● **WHAT NEEDS TO BE DONE**: Your task is to copy each line of the records that includes the string "color".

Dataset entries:

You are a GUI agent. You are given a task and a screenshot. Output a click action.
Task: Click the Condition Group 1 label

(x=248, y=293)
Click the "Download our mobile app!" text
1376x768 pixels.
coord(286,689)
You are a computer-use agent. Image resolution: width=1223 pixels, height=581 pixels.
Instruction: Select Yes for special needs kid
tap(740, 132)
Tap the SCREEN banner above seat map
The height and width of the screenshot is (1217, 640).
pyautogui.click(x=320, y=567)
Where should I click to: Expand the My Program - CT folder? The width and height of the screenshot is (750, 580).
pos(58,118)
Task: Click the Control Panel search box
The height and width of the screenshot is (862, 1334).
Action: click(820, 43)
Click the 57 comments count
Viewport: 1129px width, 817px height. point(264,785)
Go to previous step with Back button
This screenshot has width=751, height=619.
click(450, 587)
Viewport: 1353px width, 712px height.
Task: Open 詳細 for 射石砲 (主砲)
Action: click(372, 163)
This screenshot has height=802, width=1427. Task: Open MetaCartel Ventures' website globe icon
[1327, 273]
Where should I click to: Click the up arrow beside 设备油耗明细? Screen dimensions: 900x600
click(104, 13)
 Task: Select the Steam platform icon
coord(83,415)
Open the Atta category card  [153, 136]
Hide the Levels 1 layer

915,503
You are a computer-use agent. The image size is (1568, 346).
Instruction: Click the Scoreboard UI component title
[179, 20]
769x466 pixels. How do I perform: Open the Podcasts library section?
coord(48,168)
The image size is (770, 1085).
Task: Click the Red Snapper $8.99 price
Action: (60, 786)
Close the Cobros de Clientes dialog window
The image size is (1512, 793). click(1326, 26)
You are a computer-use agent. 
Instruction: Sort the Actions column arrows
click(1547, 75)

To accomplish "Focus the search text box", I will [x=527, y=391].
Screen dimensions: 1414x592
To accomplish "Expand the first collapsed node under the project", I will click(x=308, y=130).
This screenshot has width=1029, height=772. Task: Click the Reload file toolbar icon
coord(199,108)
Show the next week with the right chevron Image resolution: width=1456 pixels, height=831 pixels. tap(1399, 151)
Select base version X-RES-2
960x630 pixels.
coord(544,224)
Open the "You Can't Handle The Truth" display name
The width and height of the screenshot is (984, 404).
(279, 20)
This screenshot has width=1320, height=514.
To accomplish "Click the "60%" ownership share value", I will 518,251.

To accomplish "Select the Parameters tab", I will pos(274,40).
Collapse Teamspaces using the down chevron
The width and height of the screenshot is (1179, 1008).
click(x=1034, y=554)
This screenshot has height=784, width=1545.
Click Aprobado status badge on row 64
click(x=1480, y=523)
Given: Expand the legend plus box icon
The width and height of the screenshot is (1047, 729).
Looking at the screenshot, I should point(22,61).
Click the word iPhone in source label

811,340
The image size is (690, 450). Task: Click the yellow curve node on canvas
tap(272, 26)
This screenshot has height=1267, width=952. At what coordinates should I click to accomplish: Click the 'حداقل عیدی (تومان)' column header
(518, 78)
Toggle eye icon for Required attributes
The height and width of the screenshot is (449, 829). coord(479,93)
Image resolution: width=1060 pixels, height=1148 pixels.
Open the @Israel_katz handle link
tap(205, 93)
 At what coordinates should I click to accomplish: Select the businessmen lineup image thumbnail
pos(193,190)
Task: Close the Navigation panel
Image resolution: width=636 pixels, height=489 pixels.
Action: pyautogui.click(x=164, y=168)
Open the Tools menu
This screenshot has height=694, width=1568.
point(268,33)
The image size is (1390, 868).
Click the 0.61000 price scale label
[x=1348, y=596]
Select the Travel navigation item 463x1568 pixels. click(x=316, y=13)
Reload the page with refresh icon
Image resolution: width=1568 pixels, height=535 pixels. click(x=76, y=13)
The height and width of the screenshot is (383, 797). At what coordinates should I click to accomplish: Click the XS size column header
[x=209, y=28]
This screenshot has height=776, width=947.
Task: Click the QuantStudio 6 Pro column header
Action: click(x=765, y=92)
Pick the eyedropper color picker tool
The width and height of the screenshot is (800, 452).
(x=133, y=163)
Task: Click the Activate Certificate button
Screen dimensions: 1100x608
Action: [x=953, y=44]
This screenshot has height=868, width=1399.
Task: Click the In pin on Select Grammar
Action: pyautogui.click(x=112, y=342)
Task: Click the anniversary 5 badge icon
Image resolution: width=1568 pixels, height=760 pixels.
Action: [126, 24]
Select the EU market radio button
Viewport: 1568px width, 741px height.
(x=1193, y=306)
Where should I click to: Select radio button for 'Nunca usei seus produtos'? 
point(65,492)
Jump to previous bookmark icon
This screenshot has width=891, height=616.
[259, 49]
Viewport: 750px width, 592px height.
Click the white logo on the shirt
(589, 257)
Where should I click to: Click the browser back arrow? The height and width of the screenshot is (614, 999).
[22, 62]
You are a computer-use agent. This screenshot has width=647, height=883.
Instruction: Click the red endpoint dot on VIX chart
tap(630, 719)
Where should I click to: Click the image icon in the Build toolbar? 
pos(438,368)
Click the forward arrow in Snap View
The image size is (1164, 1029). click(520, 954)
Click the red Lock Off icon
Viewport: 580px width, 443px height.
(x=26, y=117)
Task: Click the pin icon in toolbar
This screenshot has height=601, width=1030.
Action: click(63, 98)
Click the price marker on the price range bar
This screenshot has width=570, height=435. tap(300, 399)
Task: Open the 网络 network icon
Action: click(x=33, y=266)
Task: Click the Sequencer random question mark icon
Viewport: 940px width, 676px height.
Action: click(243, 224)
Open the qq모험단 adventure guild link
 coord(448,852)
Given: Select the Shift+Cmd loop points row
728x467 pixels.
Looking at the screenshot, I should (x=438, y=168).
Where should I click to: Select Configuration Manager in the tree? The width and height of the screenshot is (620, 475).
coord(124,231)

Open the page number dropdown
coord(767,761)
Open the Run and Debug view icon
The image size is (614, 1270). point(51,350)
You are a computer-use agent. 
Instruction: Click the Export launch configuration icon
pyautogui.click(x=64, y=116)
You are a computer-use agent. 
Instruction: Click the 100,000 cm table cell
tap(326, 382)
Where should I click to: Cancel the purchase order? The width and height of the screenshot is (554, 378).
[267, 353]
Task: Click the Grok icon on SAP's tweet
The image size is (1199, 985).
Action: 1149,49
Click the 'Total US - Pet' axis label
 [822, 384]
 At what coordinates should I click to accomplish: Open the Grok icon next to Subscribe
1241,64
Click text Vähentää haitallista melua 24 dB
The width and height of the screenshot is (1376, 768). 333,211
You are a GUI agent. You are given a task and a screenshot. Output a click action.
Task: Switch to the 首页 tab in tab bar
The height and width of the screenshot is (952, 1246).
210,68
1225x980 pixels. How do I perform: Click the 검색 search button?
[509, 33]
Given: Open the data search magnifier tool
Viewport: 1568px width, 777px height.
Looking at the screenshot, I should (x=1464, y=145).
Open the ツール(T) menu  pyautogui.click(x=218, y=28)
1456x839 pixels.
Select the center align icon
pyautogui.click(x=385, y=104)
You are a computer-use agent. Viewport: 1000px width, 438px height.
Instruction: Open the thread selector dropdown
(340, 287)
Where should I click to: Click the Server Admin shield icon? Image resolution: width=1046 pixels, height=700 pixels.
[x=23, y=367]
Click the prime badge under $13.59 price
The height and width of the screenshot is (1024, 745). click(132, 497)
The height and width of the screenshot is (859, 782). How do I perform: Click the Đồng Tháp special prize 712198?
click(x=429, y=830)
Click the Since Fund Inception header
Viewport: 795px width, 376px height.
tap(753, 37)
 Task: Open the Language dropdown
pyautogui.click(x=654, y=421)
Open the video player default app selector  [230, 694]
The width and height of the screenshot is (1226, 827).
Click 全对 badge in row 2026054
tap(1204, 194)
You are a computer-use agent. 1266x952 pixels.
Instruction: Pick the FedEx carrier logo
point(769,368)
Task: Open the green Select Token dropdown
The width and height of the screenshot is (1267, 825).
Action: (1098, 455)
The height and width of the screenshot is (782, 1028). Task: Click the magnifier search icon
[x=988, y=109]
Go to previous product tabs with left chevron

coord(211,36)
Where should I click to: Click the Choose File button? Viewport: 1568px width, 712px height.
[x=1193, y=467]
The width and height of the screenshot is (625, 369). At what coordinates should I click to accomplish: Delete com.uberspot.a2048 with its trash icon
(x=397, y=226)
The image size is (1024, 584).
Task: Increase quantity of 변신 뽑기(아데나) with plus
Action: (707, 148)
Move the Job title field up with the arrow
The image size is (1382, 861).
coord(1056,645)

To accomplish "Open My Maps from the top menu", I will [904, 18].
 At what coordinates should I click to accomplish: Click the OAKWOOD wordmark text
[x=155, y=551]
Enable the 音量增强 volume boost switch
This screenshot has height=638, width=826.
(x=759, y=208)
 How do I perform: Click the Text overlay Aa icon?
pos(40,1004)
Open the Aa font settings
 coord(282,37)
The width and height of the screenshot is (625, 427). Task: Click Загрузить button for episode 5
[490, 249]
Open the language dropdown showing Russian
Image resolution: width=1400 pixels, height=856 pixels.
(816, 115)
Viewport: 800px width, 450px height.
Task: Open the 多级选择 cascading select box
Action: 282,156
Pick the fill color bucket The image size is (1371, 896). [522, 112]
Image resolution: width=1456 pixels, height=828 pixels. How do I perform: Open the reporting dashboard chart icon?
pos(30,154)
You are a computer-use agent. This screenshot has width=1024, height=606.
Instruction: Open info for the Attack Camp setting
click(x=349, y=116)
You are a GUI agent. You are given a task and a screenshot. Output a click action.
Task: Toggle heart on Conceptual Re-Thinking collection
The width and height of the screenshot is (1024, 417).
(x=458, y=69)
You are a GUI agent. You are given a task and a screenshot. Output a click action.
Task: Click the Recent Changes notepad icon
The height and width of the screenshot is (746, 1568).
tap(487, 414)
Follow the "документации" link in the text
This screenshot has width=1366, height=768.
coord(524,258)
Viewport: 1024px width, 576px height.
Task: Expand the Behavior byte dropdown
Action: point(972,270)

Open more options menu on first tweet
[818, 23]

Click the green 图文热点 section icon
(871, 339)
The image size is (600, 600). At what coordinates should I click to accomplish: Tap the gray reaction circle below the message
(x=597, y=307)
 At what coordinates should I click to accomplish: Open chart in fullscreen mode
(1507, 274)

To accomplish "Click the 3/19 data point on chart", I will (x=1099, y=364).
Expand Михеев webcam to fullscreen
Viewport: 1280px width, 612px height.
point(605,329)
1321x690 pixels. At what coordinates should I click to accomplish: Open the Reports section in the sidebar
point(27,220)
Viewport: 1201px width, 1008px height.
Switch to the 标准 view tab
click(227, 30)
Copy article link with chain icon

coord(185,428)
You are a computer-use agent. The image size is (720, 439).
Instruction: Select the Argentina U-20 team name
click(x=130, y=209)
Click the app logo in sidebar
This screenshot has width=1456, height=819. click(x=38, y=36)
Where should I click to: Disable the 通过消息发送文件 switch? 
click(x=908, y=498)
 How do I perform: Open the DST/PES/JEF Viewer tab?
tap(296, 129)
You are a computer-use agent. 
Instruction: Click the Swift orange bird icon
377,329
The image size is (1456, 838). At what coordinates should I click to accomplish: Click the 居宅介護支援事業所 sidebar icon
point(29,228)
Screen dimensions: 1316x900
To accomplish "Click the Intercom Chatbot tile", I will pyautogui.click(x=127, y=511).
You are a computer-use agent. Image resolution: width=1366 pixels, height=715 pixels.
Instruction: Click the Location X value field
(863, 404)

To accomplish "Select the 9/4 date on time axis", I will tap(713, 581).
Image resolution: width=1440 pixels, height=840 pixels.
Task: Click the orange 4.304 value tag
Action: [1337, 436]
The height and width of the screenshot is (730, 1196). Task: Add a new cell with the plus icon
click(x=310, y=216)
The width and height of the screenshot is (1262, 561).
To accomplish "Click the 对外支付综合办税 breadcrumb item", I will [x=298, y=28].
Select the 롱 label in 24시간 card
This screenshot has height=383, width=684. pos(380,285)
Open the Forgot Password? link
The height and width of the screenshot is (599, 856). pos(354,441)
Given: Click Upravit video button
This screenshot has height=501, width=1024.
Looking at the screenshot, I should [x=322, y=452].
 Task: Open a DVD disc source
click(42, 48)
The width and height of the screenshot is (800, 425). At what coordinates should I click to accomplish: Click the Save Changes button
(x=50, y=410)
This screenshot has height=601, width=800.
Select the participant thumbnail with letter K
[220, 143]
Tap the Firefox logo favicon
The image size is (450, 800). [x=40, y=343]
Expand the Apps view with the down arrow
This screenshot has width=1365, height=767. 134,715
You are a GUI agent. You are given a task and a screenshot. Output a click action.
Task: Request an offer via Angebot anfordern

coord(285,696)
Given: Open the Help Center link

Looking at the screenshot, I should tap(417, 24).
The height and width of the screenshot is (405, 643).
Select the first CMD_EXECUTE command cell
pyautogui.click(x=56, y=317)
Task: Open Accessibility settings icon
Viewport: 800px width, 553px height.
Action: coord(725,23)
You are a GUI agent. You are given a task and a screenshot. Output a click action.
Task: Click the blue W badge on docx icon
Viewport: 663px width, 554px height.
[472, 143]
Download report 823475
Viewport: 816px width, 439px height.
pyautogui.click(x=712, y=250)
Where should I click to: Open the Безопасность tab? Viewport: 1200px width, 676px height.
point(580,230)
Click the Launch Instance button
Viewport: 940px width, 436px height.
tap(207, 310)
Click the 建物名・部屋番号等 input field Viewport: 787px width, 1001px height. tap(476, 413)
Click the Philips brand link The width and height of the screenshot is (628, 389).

● **EXERCISE SOLUTION**:
Pick the eyedropper color picker tool
Pick the fill color bucket The image size is (1371, 896). [522, 112]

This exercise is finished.